Improving Understanding of Deep-Sea Coral Communities
The Program supports exploration and research to improve scientific understanding of deep-sea coral ecosystems. Although 2020 and 2021 were challenging years for fieldwork due to the COVID-19 pandemic, NOAA and partners were still able to map more than 50,000 mi2 (approximately the size of Louisiana) of previously poorly understood deep seafloor. This valuable first step informs discovery of rich and diverse coral habitats. With maps and models as a guide, researchers described 12 new deep-sea coral and sponge species from U.S. waters during the reporting timeframe.

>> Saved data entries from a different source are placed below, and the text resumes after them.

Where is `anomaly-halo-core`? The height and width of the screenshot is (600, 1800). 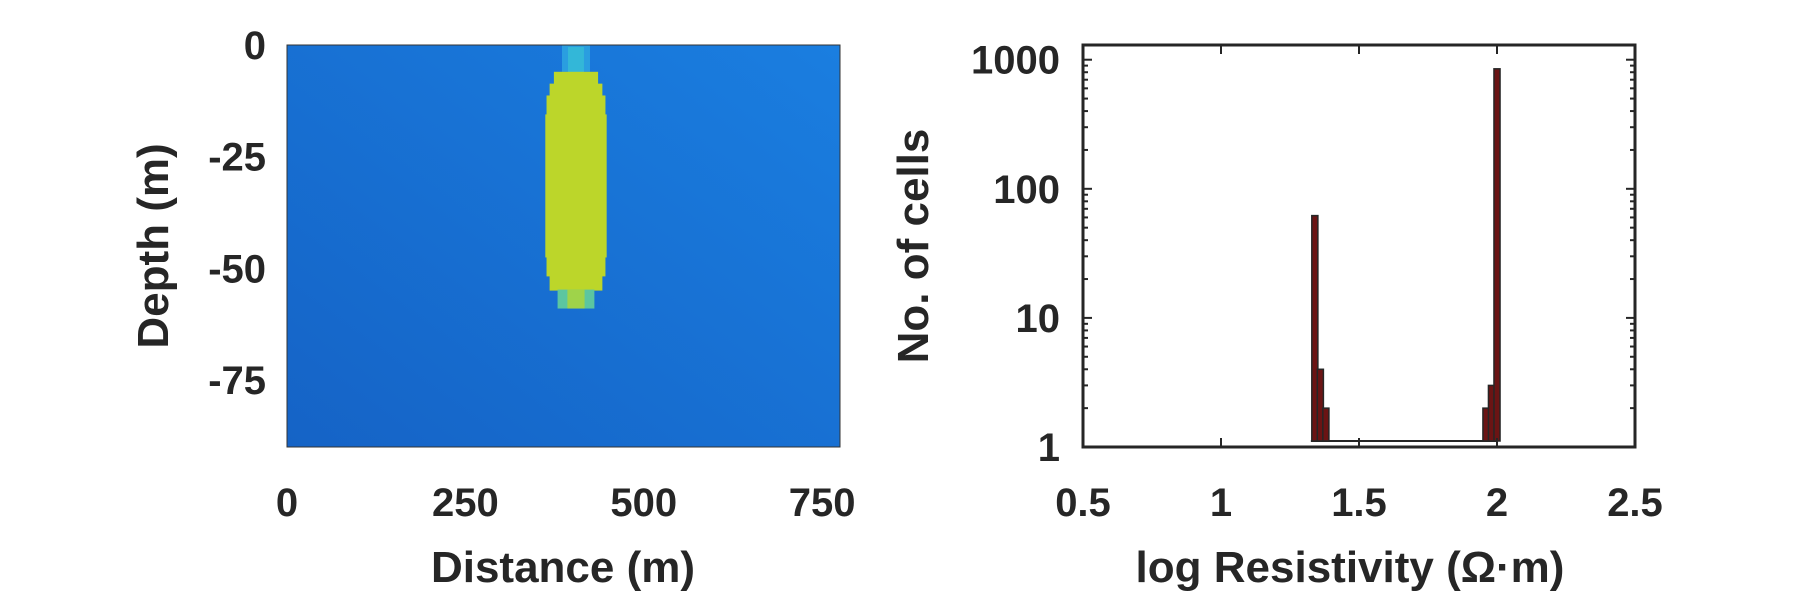
anomaly-halo-core is located at coordinates (576, 60).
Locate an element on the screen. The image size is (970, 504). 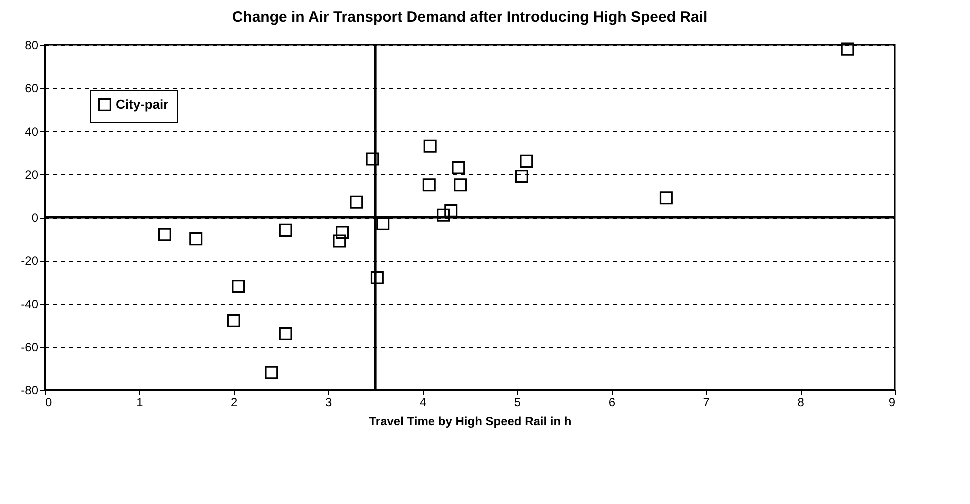
y-tick-label: 20 is located at coordinates (32, 175).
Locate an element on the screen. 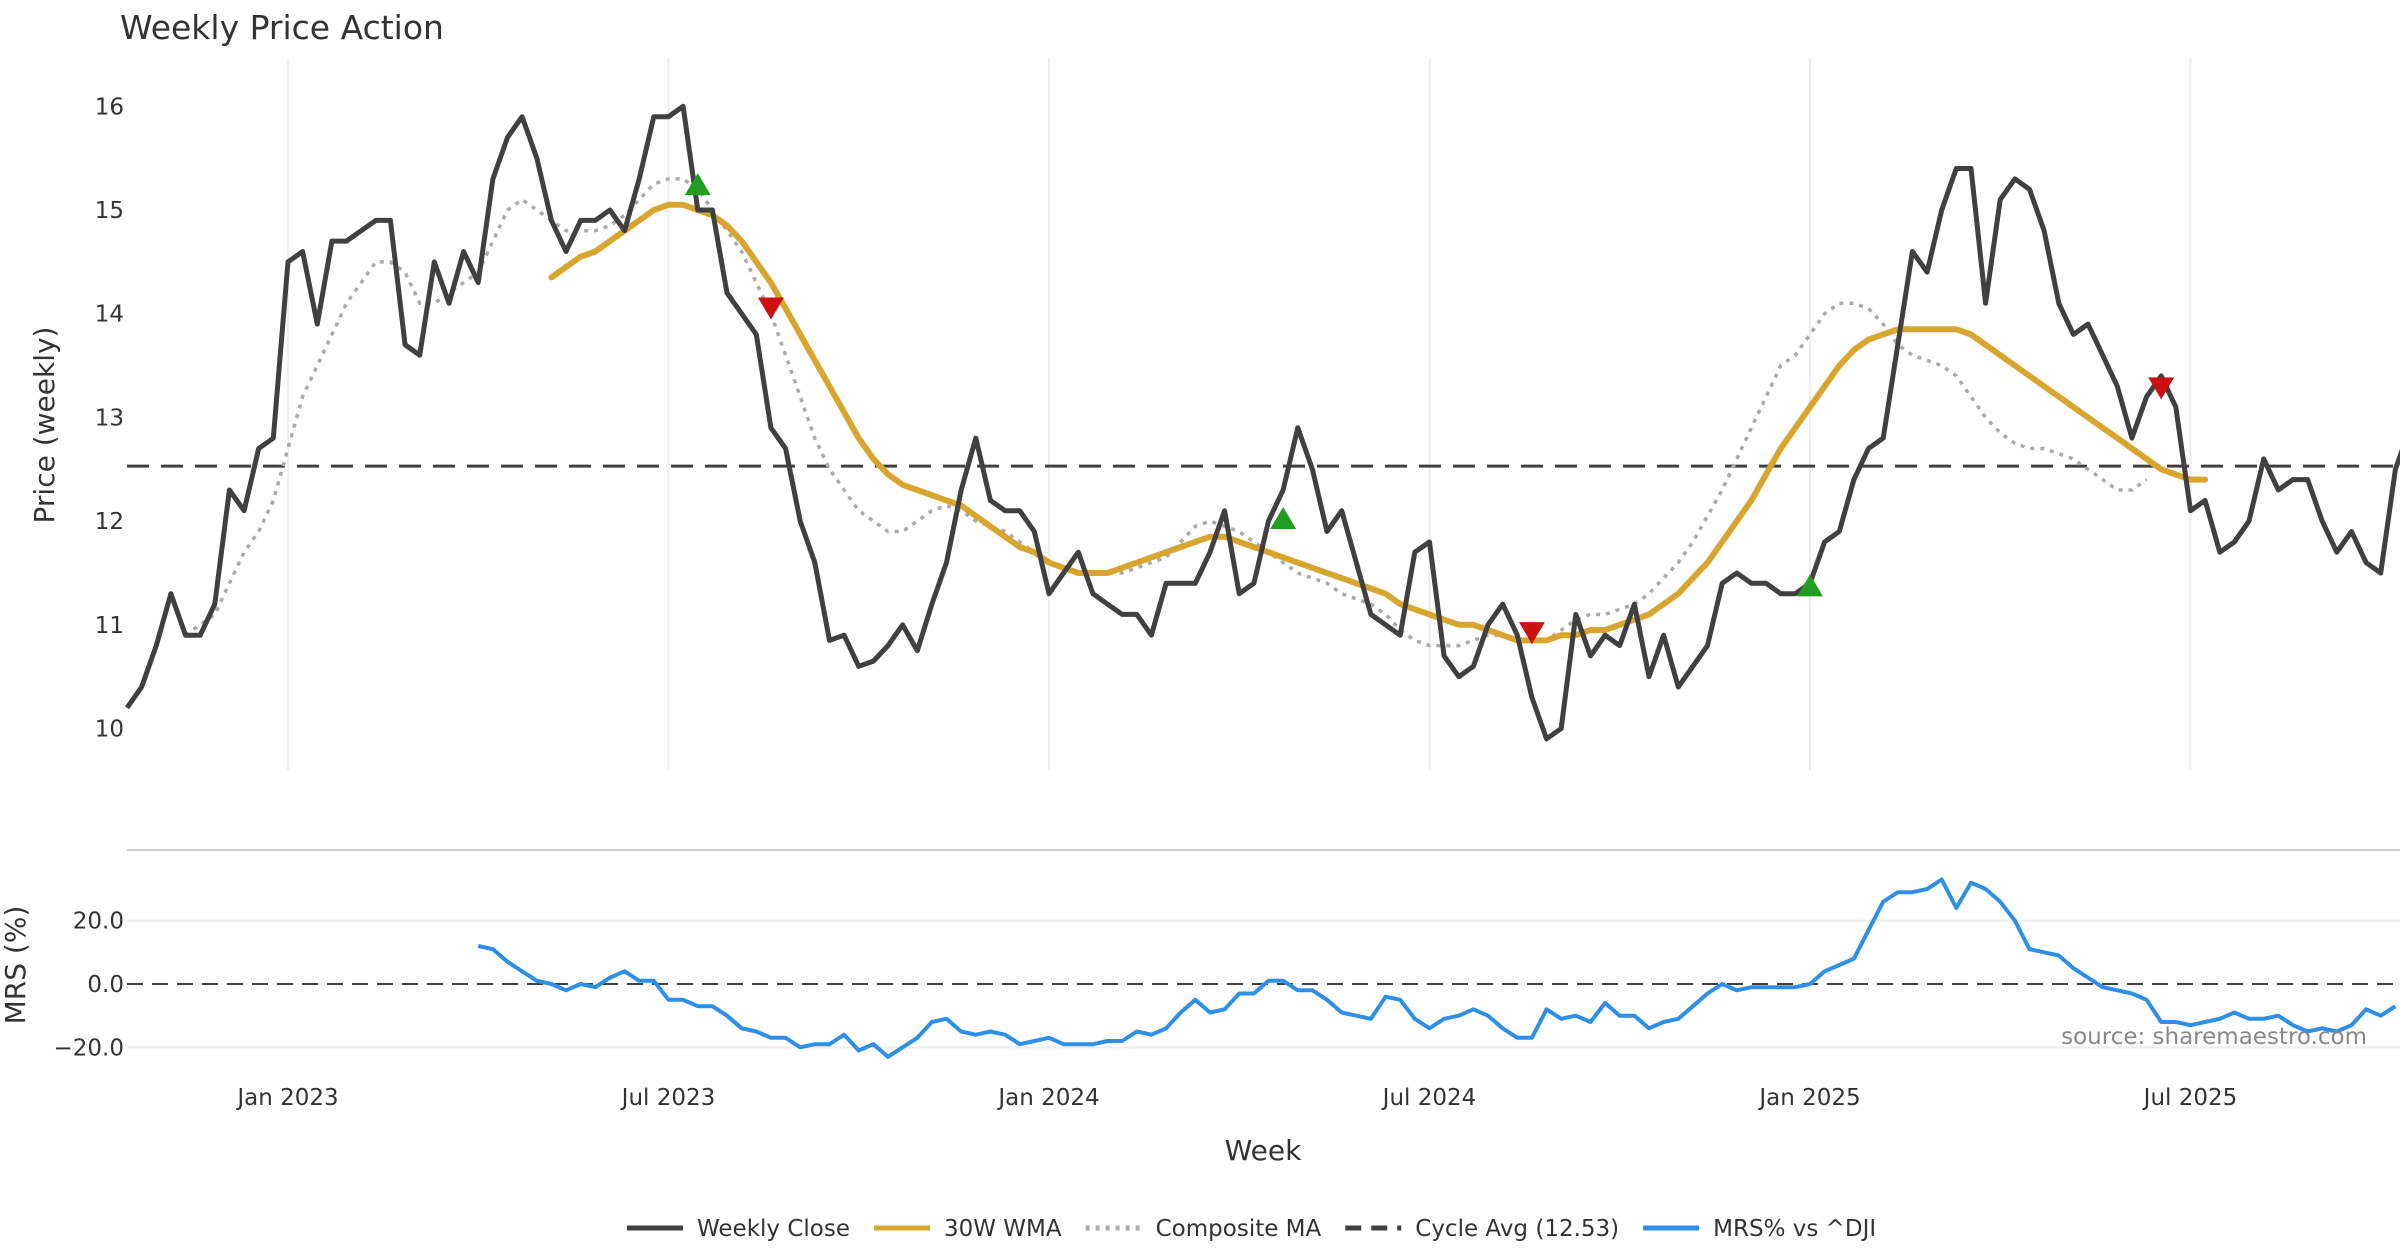 Image resolution: width=2400 pixels, height=1260 pixels. source-note: source: sharemaestro.com is located at coordinates (2214, 1037).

Building Partnerships to Enhance Efficiency and Effectiveness
With new challenges on the horizon—such as from climate change, including ocean acidification and warming temperatures, and expanding human activities in the deep sea—partnerships are more valuable than ever before. These alliances enable us to pursue joint priorities efficiently and effectively by leveraging complementary areas of expertise and resources. Working together makes the difference between simply locating unknown deep-sea corals and understanding and applying their ecosystem benefits to resource management issues. With this information, we can advance the state of deep-sea science and carry out NOAA’s mission to understand our ocean, share knowledge and information, and conserve and manage ecosystems and resources.

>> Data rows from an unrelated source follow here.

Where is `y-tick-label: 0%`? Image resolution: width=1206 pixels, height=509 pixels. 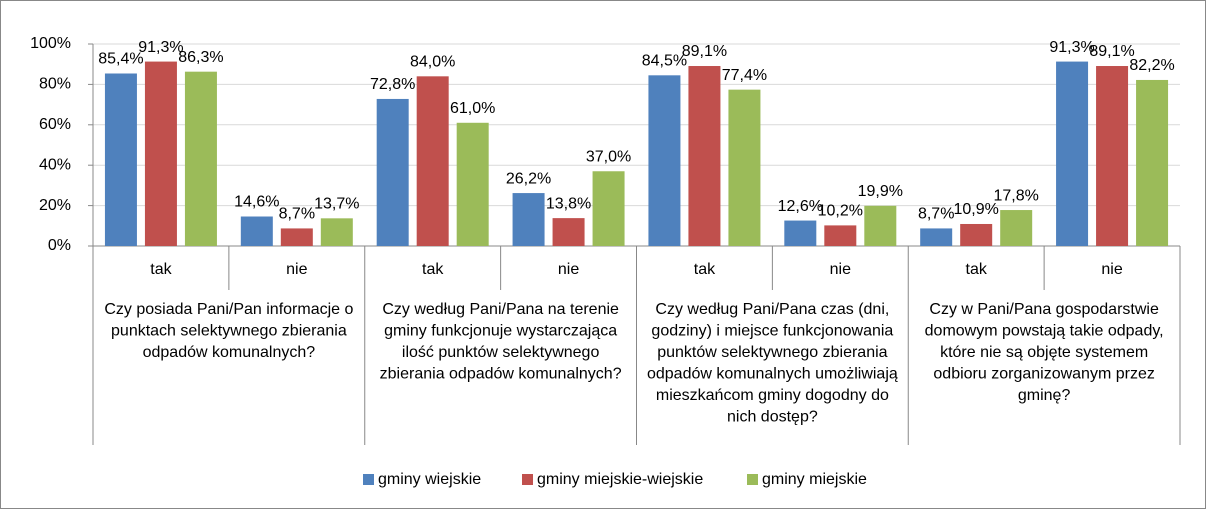 y-tick-label: 0% is located at coordinates (60, 246).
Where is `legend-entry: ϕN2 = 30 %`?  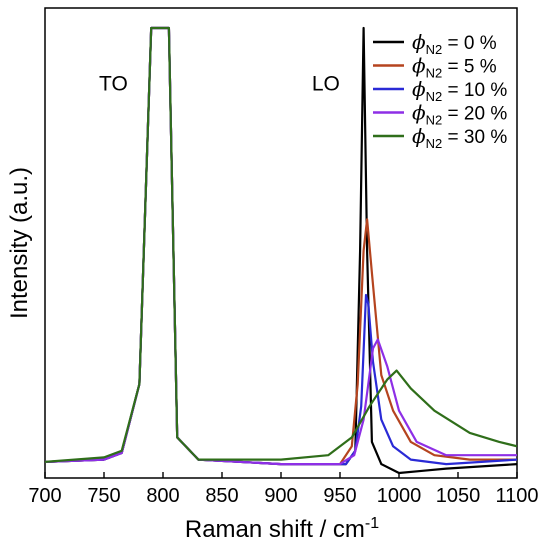 legend-entry: ϕN2 = 30 % is located at coordinates (460, 138).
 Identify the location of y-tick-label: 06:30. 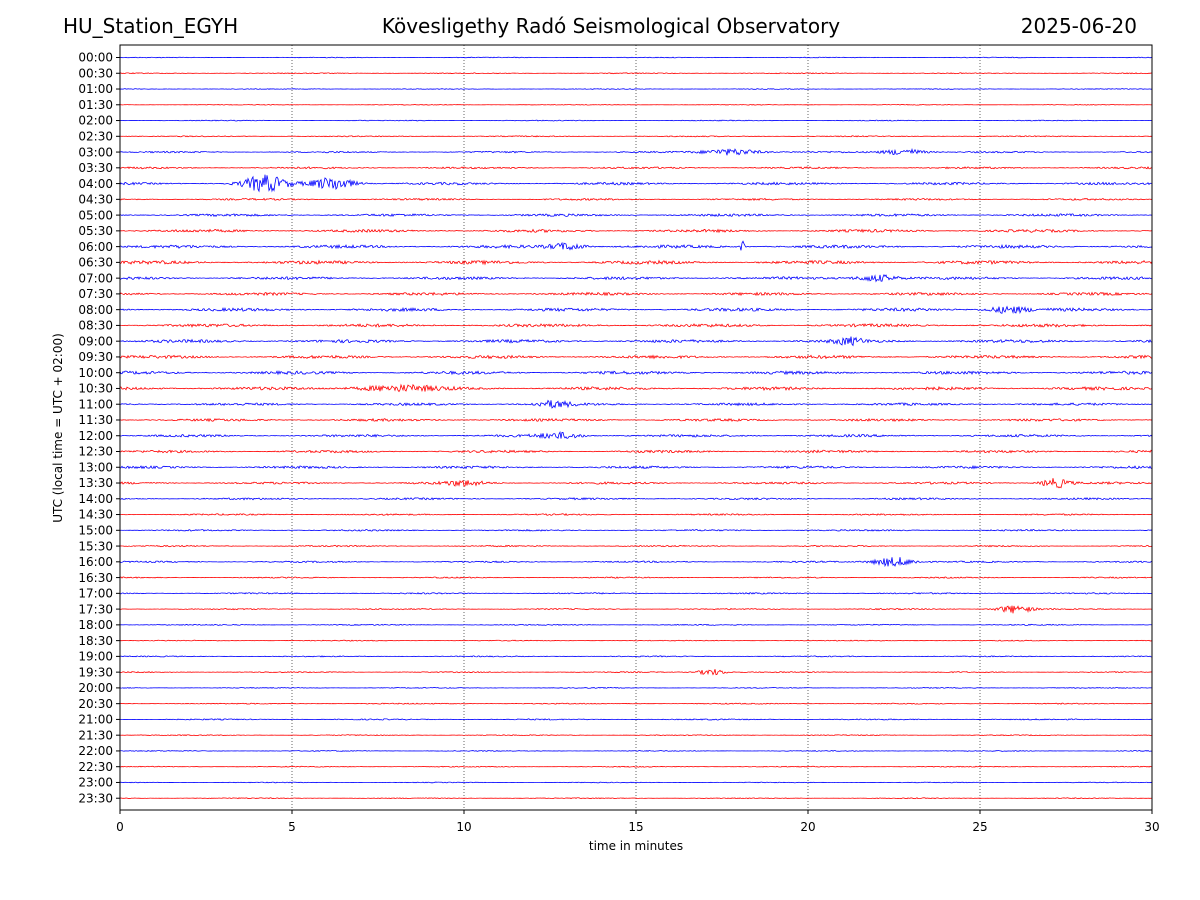
(96, 263).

The Program has many partners, including NOAA’s National Centers for Environmental Information, National Centers for Coastal Ocean Science, Office of Ocean Exploration, Office of National Marine Sanctuaries, fisheries science centers, and fisheries regional offices. Our external partners include U.S. regional fishery management councils, the Bureau of Ocean Energy Management (BOEM), United States Geological Survey (USGS), Fisheries and Oceans Canada, Ocean Exploration Trust, and numerous universities, tribes, industry groups, and nongovernmental organizations.